De justesse, le pilote québécois de 24 ans a réussi à se faufiler au neuvième rang, à une centaine de mètres du fil d’arrivée, grâce à un dépassement sur Valtteri Bottas. Il a ainsi pu récolter deux petits points au classement.
«Dans les circonstances, c’est mieux que rien. Par contre, ce fut tout de même un week-end difficile», a signifié celui qui s’était élancé de la 16e position sur la grille de départ en raison d’une pénalité en qualifications lui coûtant trois places.
Récapitulons ce week-end ardu.

Sous la pluie lors des qualifications, samedi, l’équipe de Stroll a opté pour la mauvaise stratégie pneumatique. Et au volant de sa bagnole en deuxième portion des qualifications (Q2), le pilote en a perdu la maîtrise en évitant miraculeusement les murets de béton.
Après sa frayeur, il n’a réalisé que le 13e chrono.
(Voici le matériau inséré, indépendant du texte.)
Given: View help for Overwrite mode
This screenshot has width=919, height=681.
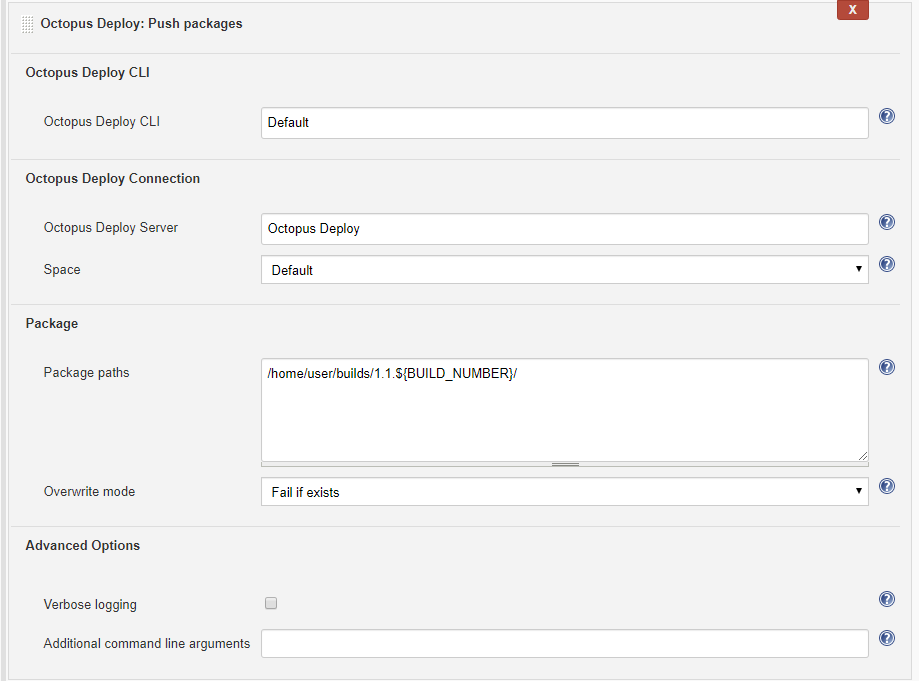Looking at the screenshot, I should click(x=886, y=487).
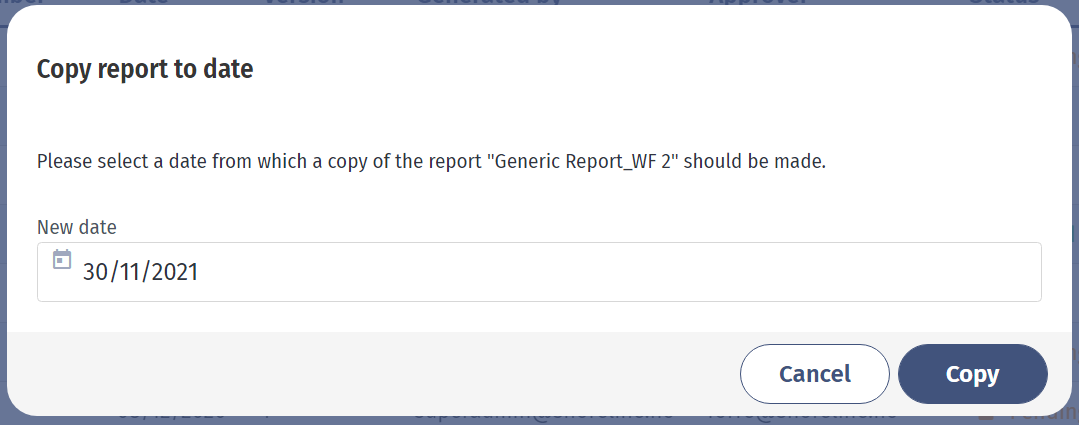The image size is (1079, 425).
Task: Copy the report to the selected date
Action: [972, 374]
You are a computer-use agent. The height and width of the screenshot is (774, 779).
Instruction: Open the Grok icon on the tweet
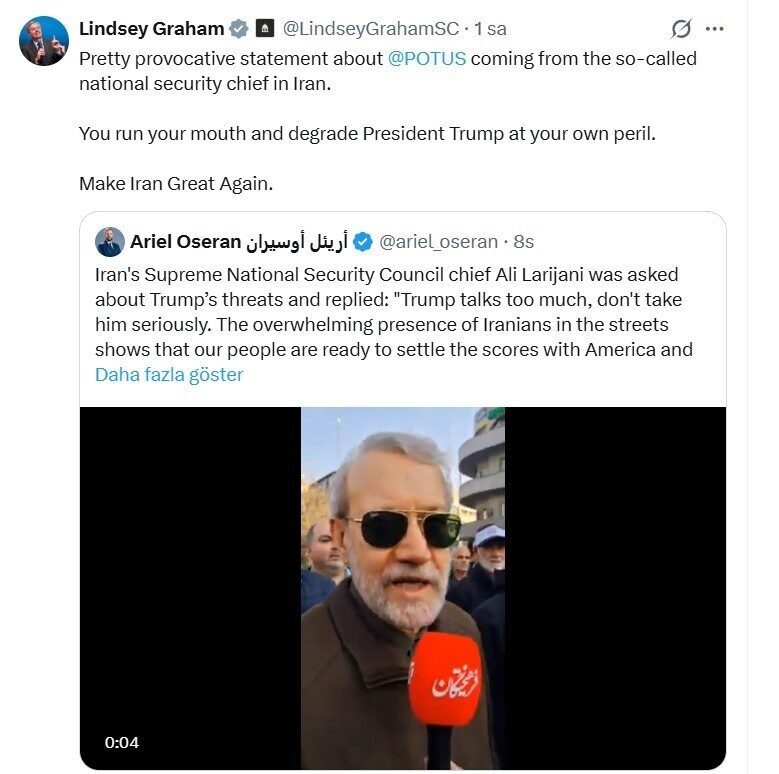(x=681, y=28)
Mais pour avoir gêné Esteban Ocon, les commissaires de la Fédération internationale de l’automobile l’ont frappé d’une pénalité en soirée.
Deux arrêts hâtifs
Bref, Stroll a gagné deux places au premier tour du Grand Prix, mais il a ensuite reculé au tableau après son deuxième arrêt aux puits au 26e tour. Il était alors au 19e et avant-dernier rang.
«On n’a pas joué de chance avec la première voiture de sécurité. Nous avions arrêté tout juste un tour avant. On a alors perdu plusieurs positions. Et ensuite, on a joué aussi de malchance lors de la deuxième sortie de la voiture de sécurité. C’est tout de même bon d’amasser quelques points au final», a relaté le pilote, qui égale sa meilleure performance au Canada.
À la traîne
Mais à voir tourner son coéquipier Alonso, qui a grimpé une sixième fois sur le podium cette saison, il serait grand temps que le jeune pilote roule constamment parmi les meneurs avec une voiture compétitive. À l’aube du week-end de course, son directeur d’équipe, Mike Krack, avait dit vouloir constater une constante progression en modérant les attentes envers lui.
«J’ai hâte de pouvoir le rejoindre et avoir la chance de grimper sur le podium. Fernando est rapide et confiant dans la voiture. Il se sent bien et fait un superbe travail, a indiqué Stroll.
«Je suis content pour lui et l’équipe. Il mérite de monter sur le podium», a-t-il ajouté.

104e podium
Avec sa deuxième position, l’Espagnol de 41 ans compte maintenant 104 podiums en carrière.
«Je suis très satisfait de cette course, car elle fut difficile dès le début, a signalé celui qui a connu un lent départ en perdant une place aux mains de Lewis Hamilton. J’ai pris ma cadence ensuite et poussé la voiture à ses limites.
«Et en roulant entre Max [Verstappen] et Lewis, on ne peut pas faire d’erreur, a-t-il ajouté. Ce fut une intense et respectueuse bataille.»

Le double champion du monde, en 2005 et en 2006, accuse maintenant neuf points de retard sur la Red Bull du Mexicain Sergio Pérez. En possession de ses moyens, il croit d’ailleurs être en mesure de le devancer dès le prochain Grand Prix, en Autriche, dans deux semaines.